Heinz also asserts that Anthem and CalPERS, separately, severally, or jointly, (1) breached their contractual duties, (2) misrepresented in a manner that perpetrated a fraud on plan participants, (3) omitted material terms, (4) failed to adequately disclose, including that they were offering a nonstandard PPO plan that produced a greatly reduced “Allowable Amount” for non-emergency “out-of-network” medical expenses; (5) failed to act consistent with their legal, fiduciary, and other duties and obligations under law and statute, (6) failed to act in good faith and deal fairly, and (7) otherwise acted unlawfully or incorrectly as described herein.
Heinz individually and as a representative of a proposed class of those similarly situated also asserts claims against CalPERS and/or Anthem, individually, severally, or jointly, for (1) breach of contract, (2) misrepresentation, (3) breach of the implied covenant of good faith and fair dealing, (4) unlawful, unfair and fraudulent business practices, (5) conversion, (6) unjust enrichment, (7) accounting, (8) breach of their various fiduciary duties, and (9) breaches of their various other duties.

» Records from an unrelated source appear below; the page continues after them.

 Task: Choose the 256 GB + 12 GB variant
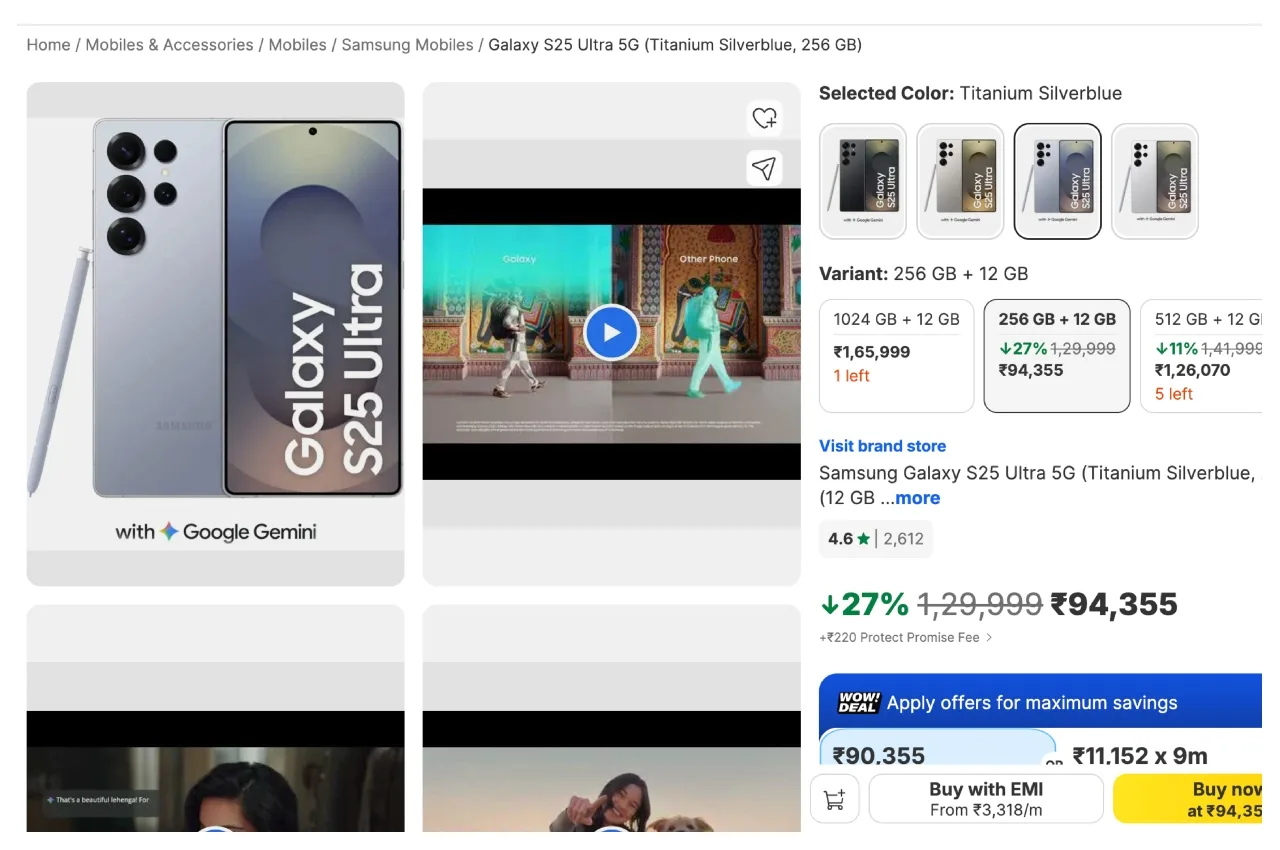1057,355
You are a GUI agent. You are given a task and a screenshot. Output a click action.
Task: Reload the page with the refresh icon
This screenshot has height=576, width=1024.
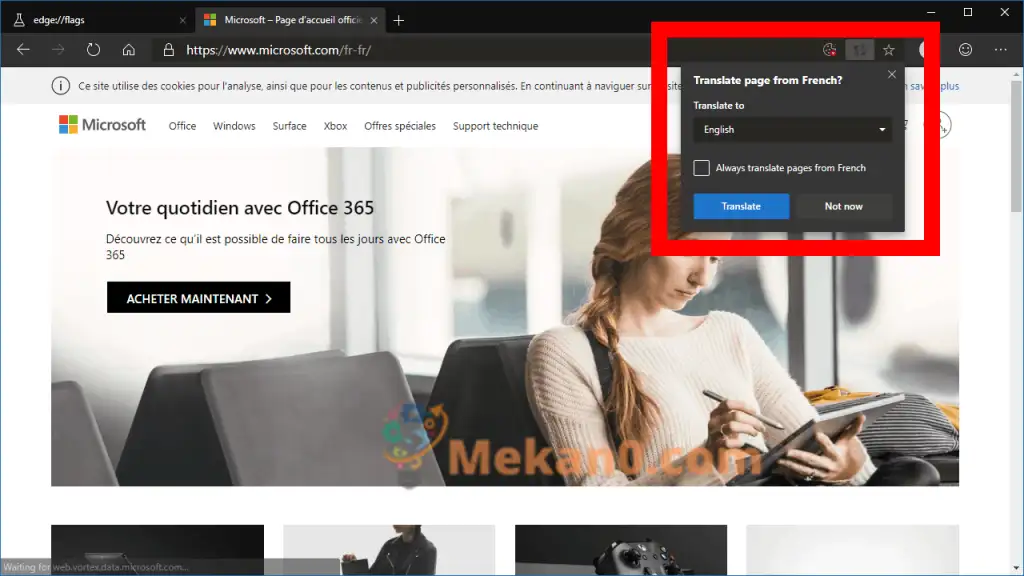pyautogui.click(x=93, y=49)
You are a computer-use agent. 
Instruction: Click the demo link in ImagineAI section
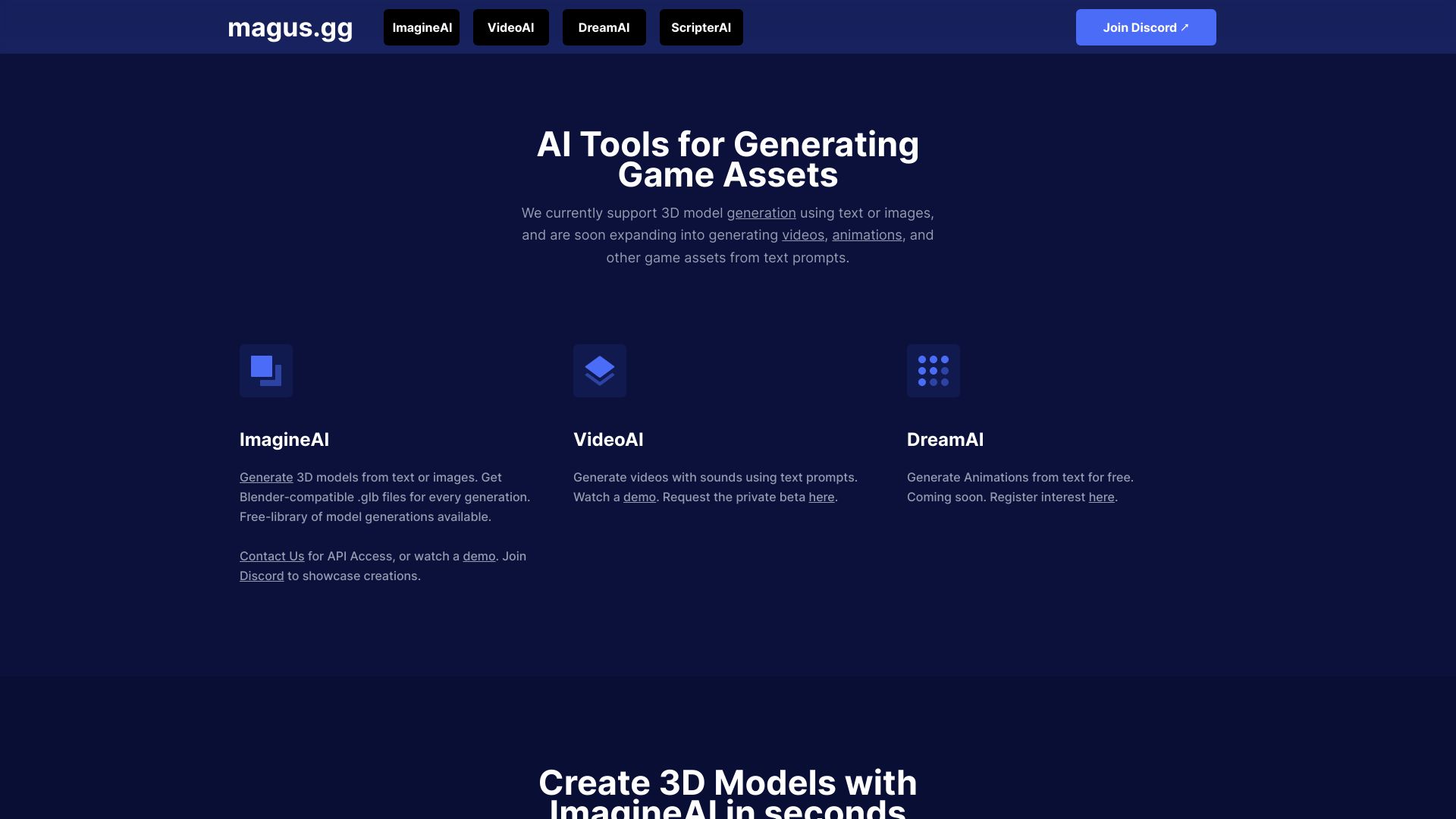(x=478, y=556)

 “PERS Select, introduced in 2008, has a smaller network of medical groups, but offers a significantly lower premium than PERS Choice or PERSCare. PERS Select is a lower cost option for members who value the freedom of choice offered through a PPO plan design.” Exhibit 55.
 It appears that CalPERS and Anthem may have used “usual, customary, and reasonable” (UCR) or similar higher reimbursement rates for “out of network” emergency services, but do not use the UCR or higher reimbursement for “non-emergency” services, so it is likely that Anthem itself has a data base of usual, customary and reasonable reimbursement rates.